On Sunday, June 8, a couple of jazz musicians with great reputations will be at the Central Library to perform a celebration of Brazilian music, including samba and bossa nova, on guitar and mandolin. I first met Joan Griffith when she was teaching 5th graders the history and finer points of be-bop during an arts residency in the Saint Paul schools. Besides working with young people, she is a university professor who has played with the best.
Sam Miltich grew up on bluegrass music, but in his late teens, got plugged into Django Reinhardt, which changed his music trajectory onto a jazz arc that has taken him across the United States and Europe. This event, Sambanova: A Celebration of Brazilian Music, starts at 2 p.m. The library is at 90 East 4th Street.

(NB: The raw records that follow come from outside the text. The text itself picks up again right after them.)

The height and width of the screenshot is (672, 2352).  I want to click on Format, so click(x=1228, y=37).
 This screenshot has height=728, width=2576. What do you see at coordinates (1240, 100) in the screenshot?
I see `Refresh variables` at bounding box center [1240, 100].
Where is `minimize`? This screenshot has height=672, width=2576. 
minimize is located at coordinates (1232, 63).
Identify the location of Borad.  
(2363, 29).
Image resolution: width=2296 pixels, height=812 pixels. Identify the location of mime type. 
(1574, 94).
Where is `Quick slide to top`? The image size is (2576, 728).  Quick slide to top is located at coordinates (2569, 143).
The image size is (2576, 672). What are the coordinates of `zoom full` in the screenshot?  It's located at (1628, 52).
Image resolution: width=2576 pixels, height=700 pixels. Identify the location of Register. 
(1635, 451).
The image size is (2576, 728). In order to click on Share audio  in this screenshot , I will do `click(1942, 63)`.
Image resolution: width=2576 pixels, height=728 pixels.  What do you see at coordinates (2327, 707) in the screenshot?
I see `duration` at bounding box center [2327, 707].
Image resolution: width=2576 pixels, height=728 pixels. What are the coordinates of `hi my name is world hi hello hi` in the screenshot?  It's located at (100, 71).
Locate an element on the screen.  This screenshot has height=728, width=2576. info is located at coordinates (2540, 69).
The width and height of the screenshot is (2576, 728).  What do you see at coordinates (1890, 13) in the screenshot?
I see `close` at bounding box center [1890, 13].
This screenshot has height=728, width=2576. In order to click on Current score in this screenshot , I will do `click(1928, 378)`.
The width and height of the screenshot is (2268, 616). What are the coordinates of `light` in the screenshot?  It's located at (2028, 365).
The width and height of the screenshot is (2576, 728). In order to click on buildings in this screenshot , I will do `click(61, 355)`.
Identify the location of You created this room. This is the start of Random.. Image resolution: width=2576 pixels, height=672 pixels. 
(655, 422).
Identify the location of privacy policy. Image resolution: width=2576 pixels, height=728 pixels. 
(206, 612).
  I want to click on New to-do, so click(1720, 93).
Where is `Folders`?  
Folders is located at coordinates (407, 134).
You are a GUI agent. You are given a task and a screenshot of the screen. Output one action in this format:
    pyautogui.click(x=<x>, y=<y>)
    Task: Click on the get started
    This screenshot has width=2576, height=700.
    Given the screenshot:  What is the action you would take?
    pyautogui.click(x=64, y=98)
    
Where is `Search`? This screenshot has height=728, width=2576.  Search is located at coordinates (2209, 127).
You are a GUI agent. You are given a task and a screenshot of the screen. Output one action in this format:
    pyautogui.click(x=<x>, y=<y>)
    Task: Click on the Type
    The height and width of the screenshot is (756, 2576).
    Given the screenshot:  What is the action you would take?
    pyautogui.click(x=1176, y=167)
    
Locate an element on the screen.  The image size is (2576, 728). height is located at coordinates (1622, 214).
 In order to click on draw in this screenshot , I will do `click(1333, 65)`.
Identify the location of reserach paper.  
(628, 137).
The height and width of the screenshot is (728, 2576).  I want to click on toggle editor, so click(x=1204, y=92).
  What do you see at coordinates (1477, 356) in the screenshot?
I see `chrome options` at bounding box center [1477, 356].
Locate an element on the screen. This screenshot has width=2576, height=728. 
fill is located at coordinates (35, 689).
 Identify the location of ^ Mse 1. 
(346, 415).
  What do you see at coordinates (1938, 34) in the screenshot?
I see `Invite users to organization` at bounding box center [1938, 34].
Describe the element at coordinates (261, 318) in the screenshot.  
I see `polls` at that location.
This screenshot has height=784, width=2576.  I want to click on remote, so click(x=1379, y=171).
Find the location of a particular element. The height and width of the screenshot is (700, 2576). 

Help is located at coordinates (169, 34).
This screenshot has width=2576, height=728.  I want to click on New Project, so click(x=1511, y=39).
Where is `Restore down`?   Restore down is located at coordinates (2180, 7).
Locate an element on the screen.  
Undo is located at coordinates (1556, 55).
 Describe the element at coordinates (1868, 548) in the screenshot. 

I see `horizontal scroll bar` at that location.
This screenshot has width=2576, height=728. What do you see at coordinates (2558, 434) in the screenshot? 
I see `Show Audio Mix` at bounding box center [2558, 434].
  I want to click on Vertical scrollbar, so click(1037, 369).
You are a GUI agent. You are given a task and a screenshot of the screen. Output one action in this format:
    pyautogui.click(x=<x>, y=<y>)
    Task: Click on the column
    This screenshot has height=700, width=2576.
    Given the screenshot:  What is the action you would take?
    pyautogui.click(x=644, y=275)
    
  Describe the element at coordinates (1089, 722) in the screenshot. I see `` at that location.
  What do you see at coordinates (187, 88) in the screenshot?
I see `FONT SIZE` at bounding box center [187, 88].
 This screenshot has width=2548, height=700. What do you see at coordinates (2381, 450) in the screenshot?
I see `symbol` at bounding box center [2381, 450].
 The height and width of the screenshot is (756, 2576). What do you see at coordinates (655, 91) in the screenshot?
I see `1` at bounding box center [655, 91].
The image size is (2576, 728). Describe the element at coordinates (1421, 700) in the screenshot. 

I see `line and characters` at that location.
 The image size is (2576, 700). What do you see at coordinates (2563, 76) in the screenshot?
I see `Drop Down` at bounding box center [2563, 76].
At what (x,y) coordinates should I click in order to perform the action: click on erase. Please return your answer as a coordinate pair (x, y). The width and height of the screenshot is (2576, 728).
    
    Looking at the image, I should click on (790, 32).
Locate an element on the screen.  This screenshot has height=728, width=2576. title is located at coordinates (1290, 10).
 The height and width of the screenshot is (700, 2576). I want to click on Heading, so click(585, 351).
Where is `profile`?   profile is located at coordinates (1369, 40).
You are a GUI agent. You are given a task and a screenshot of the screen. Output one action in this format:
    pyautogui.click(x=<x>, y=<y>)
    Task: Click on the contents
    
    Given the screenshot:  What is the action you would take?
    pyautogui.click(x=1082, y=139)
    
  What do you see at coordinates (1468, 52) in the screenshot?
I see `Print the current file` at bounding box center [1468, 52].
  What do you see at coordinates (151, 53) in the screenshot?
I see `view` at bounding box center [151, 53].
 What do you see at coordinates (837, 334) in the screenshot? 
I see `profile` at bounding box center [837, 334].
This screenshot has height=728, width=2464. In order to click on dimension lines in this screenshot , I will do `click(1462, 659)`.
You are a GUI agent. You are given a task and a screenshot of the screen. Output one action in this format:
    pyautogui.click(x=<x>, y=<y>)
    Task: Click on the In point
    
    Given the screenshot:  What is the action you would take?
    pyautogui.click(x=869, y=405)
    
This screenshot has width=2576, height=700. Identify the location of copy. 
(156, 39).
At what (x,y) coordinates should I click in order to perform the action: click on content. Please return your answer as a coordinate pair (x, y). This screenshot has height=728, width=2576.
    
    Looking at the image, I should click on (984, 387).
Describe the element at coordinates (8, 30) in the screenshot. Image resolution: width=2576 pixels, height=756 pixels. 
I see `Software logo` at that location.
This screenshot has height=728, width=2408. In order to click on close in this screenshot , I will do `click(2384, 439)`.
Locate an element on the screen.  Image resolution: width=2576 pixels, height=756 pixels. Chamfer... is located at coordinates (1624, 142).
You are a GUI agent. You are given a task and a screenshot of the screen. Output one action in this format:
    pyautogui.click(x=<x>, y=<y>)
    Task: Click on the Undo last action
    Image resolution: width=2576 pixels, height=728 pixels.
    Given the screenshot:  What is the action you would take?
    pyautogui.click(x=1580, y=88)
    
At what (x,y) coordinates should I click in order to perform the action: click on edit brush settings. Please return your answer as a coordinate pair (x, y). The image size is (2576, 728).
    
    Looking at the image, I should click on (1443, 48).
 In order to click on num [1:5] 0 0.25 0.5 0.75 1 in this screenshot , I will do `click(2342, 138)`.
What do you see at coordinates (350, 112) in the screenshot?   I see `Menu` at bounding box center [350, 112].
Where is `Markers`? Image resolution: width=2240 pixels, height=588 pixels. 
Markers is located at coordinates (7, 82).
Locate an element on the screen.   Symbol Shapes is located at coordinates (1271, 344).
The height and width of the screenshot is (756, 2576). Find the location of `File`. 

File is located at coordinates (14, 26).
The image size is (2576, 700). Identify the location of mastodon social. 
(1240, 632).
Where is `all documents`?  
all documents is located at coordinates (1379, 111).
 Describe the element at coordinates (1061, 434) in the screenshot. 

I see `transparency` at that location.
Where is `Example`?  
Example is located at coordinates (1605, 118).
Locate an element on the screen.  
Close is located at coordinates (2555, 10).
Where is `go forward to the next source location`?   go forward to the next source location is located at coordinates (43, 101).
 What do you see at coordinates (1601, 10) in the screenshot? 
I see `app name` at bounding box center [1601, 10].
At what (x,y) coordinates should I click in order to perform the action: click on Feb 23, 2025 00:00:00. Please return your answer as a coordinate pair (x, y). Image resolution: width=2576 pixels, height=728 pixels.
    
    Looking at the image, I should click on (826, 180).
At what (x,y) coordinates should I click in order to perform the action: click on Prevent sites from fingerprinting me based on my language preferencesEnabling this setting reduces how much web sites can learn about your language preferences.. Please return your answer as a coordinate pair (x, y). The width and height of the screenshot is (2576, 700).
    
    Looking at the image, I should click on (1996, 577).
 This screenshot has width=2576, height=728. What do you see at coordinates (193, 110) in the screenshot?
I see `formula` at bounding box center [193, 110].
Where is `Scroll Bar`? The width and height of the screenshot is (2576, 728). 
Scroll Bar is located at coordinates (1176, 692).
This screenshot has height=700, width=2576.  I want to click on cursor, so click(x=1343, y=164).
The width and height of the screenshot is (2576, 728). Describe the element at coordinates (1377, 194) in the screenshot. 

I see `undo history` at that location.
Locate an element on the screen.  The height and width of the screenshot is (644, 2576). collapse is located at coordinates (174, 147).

This week is full. Be sure to check out all the other events on the Almanac arts calendar. If you remember last week’s TWISP, that week was full, too. A lot happened, including the loss of one of the icons of American words and letters, Maya Angelou. She is important to many of us, but especially to the Almanac. She told people who thought they were ordinary that they were extraordinary and had a voice and a story—and that they should use both. Have a great week.